== What to work on ==
Please give the data again exactly, with no line dropped.

(Dataset records begins)

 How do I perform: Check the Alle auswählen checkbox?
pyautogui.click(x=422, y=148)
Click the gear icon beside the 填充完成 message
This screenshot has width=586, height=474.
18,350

(Dataset records ends)

== Result for this exercise ==
 How do I perform: Check the Alle auswählen checkbox?
pyautogui.click(x=422, y=148)
Click the gear icon beside the 填充完成 message
This screenshot has width=586, height=474.
18,350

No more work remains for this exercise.